So, Liesman asked Bernanke about one minute into the clip (link below) about the little snafu that, following QE2, both interest rates and commodity prices have risen. How can that be a success? Ben's answer (paraphrased):
"We have seen the stock market go up and the small-cap stock indexes go up even more."
Really? Is it the third mandate of the Fed now to foster a rising stock market? I wonder what the Fed's target for the S&P is for the end of the year? That would be an interesting bit of information. Are we going to target other asset classes?
Understand, I am not against a rising stock market. But that is not the purview of the Fed. And certainly not a reason to add $600 billion to the balance sheet of the Fed when we clearly do not understand the consequences. If it looks like they're making up the rules as they go along, it's because they are.
Here is the clip: http://www.cnbc.com/id/15840232/?video=1742165849&play=1
Excess liquidity is a very powerful blunt instrument.

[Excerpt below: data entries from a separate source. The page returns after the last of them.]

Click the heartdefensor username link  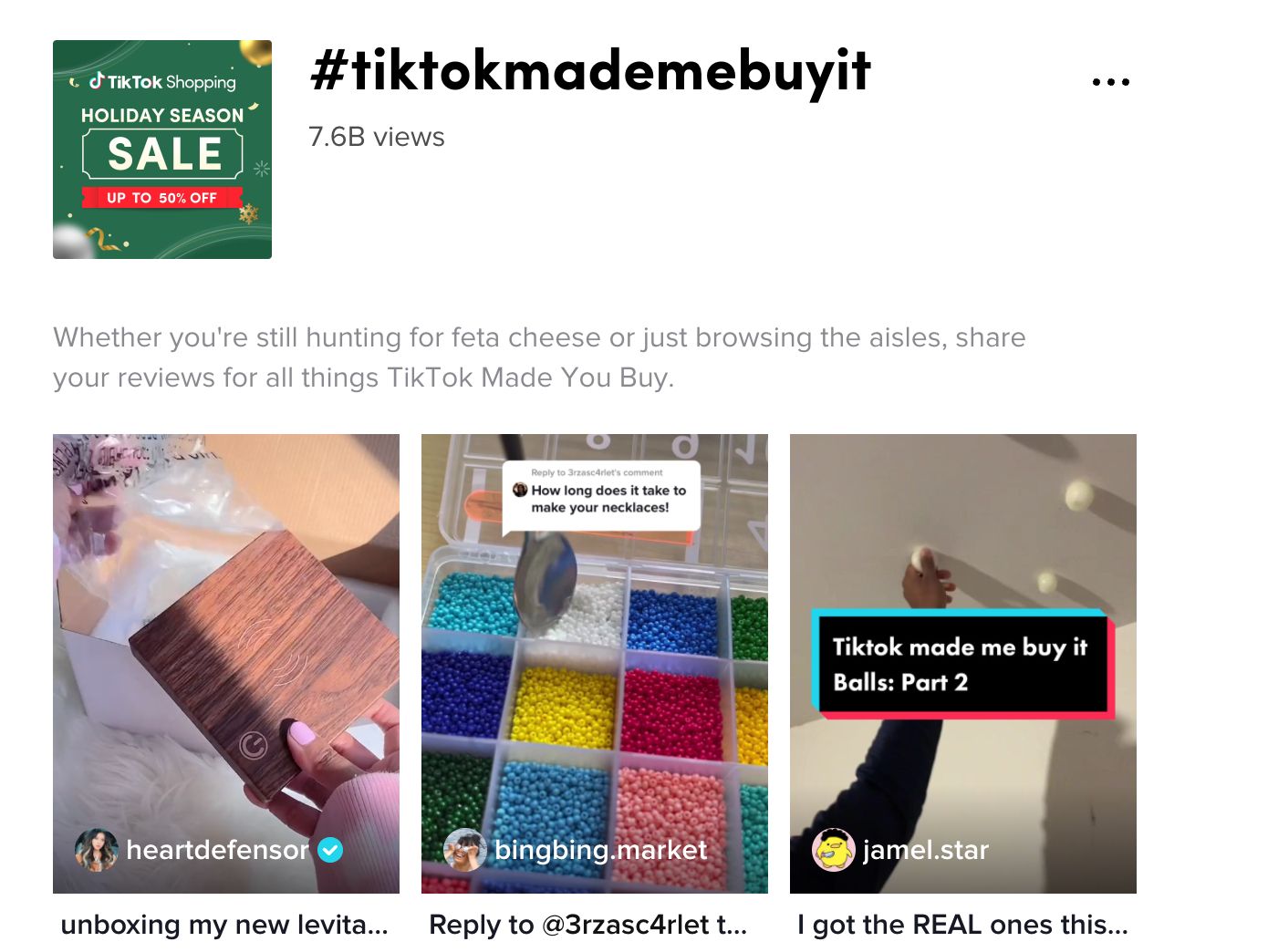217,850
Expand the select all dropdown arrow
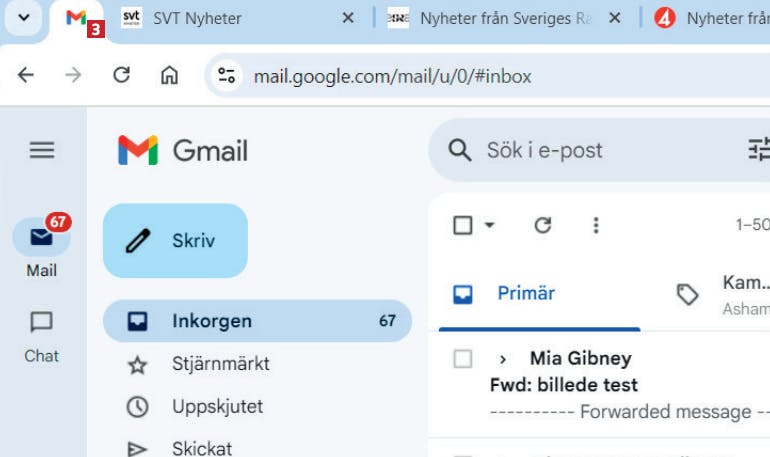The height and width of the screenshot is (457, 770). coord(489,225)
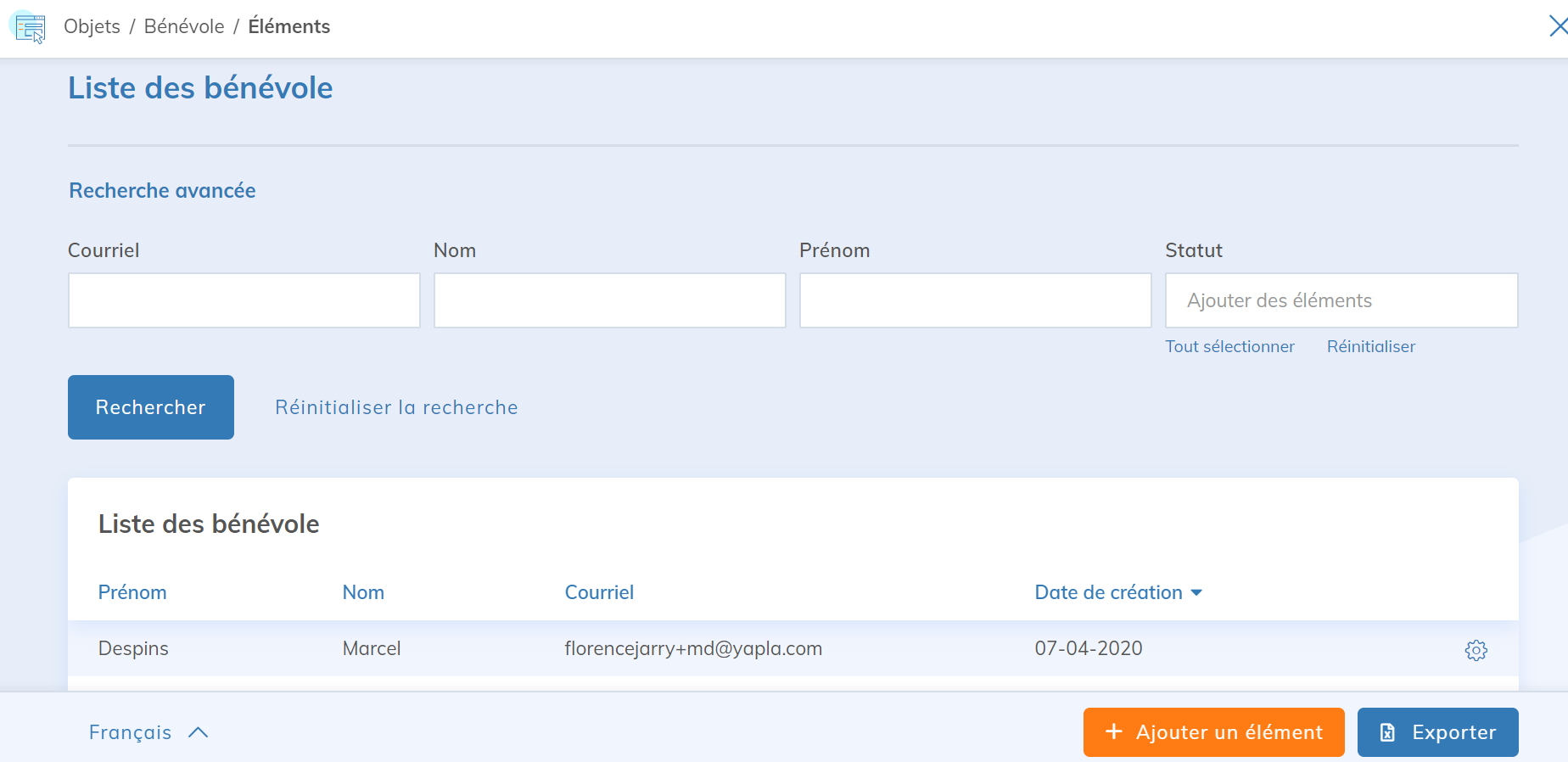
Task: Click Réinitialiser la recherche link
Action: coord(396,407)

As I pointed out in Moving Some Macroeconomic Deck Chairs: The Dollar, Dollar Swaps, Bonds and LIBOR
First, we have the credit bubble bursting. In 2007, We are coming off a flat, and sometimes even inverted, yield curve in 2005-2006 and the curve begins to steepen. This is a sign of things to come. Financials are in horrible shape. Leveraged to the hilt and untrusting (LIBOR is at >5%), it takes only the exhaustion of bullish euphoria to start the avalanche. Financials lead the slide down, the yield curve continues to steepen, confidence and over-bullishness is replaced by fear.
Next we have the Great Deleveraging Event of 2008. It is clear the game is up and everybody has to liquidate their over-leveraged positions. We see some interesting behavior take place. The Dollar rallies, as people fly into Treasuries as a safe haven move (not unexpected). The Dollar doesn't rally because it is "strong", it rallies because it is "in the way" (by definition, you have to move assets into US Dollars to buy US Treasuries).

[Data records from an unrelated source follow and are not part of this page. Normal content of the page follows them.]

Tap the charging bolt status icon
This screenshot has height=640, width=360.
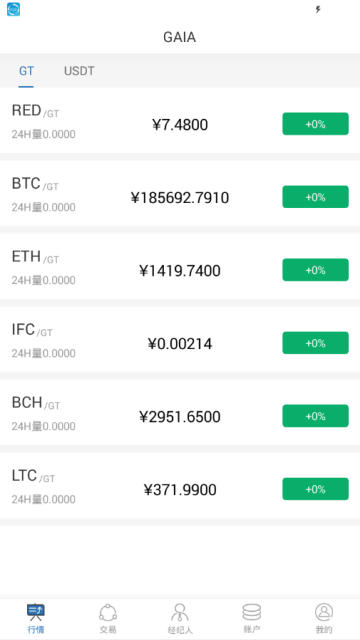point(318,9)
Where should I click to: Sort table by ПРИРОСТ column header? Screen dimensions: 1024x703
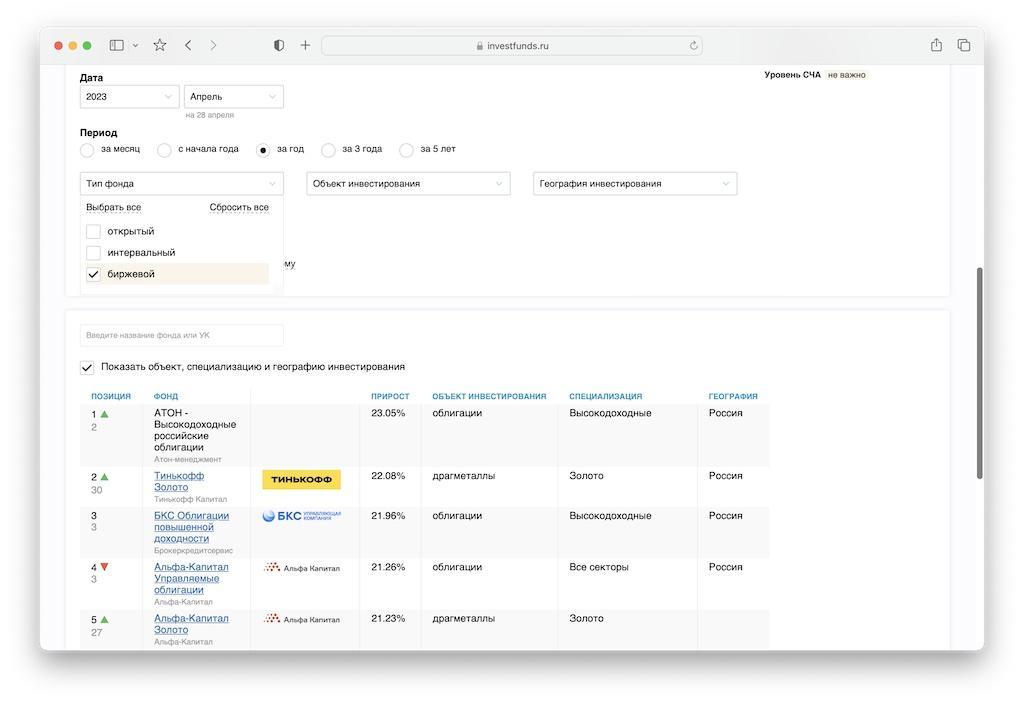point(390,397)
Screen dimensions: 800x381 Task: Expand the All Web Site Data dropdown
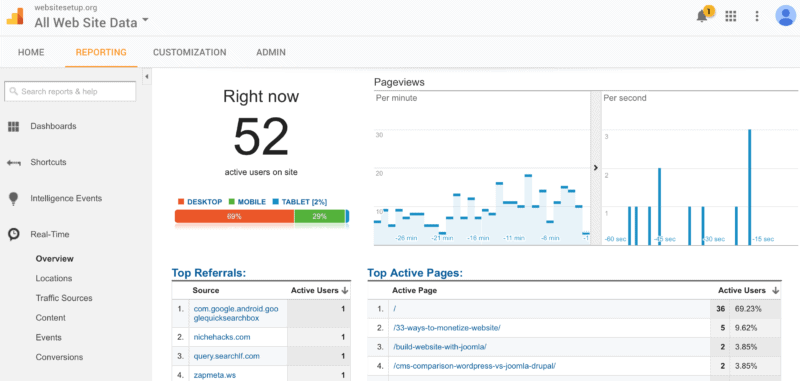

But we also have a very steep drop in LIBOR during the deleveraging crisis. Why is that? If everybody, most especially financials are scared, because there is a deleveraging and liquidity crisis, why would LIBOR go down?

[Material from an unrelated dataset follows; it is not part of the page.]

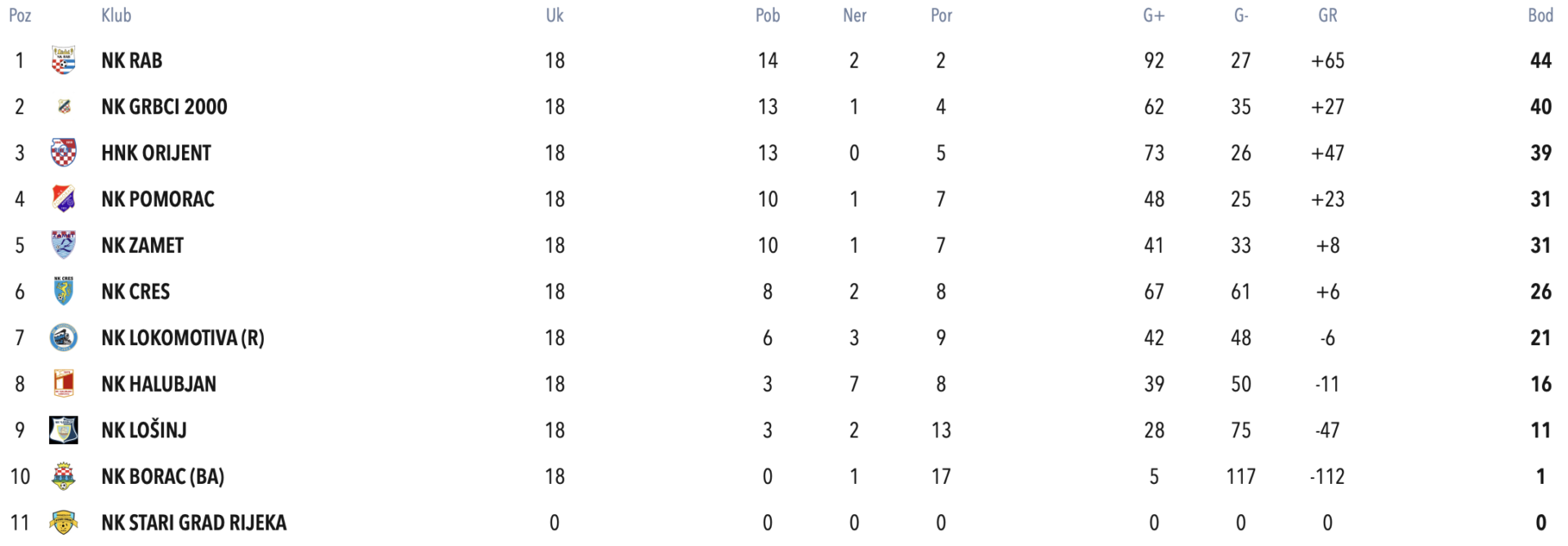The width and height of the screenshot is (1568, 546).
Task: Click the Klub column header
Action: [x=116, y=16]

Because the Fed was pumping the system with Dollar Swaps!!
**If you want the real reason for the "bottom" in March 2009, there it is.**
All arguments for compelling valuations are BS, or "once in a lifetime buying opportunities" are BS. We stopped the freefall NOT because the market said "no mas", but because the Fed stuck an inflatable pool halfway underneath the cliff divers trajectory. It forced liquidity into the system as it was seizing up.
If you really want to understand this issue, read Kristjan Velbri's excellent post Dollar Liquidity Swaps & The Financial Crisis.[ edit: His site looks like it has expired, that is a shame :( ]
The FED is playing a dangerous bubble game here. The term 'papered-over' has become overused. But it is still apt. The idea is that a rising stock market will create a 'wealth effect' and encourage people to spend more and take on more debt to generate economic activity. I think this continues to be a bad assumption. The consumer is deleveraging (and *needs* to). House prices are still depressed. We are still in the midst of a private sector balance sheet recession. The consumer will not lead the way to a major economic upturn. So a rising stock market without fundamental backing is destined to be simply another countertrend rally (just like 2002-2007 was).
But that is for the long term. Intermediate term (the next couple of years), there is no reason why this (unsustainable in the long term it may be) can't be fuel for a continued cyclical bull market rally.
Obviously there are other factors at play, but I would consider this to be a checkmark in the bull's column for now.
The Fed wants a risk asset rally, and it got it. And it wants the cyclical bull market to continue, and I think it will do that too. It's primary goal is to create a 'wealth effect' from a rising stock market. While that might have some short term impact, it has a very dubious long term impact: http://pragcap.com/robert-shiller-debunks-stock-market-wealth-effect.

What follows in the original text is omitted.